PROBLEM REQUIREMENTS |
Write exactly, with no line omitted or added, the span beginning at the line that holds "How do I perform: Select" and ending at the last line of the records.

Extracted records:
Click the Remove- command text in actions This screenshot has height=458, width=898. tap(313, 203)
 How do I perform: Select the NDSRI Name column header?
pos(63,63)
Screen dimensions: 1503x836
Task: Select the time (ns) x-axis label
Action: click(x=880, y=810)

FINAL ANSWER |
 How do I perform: Select the NDSRI Name column header?
pos(63,63)
Screen dimensions: 1503x836
Task: Select the time (ns) x-axis label
Action: click(x=880, y=810)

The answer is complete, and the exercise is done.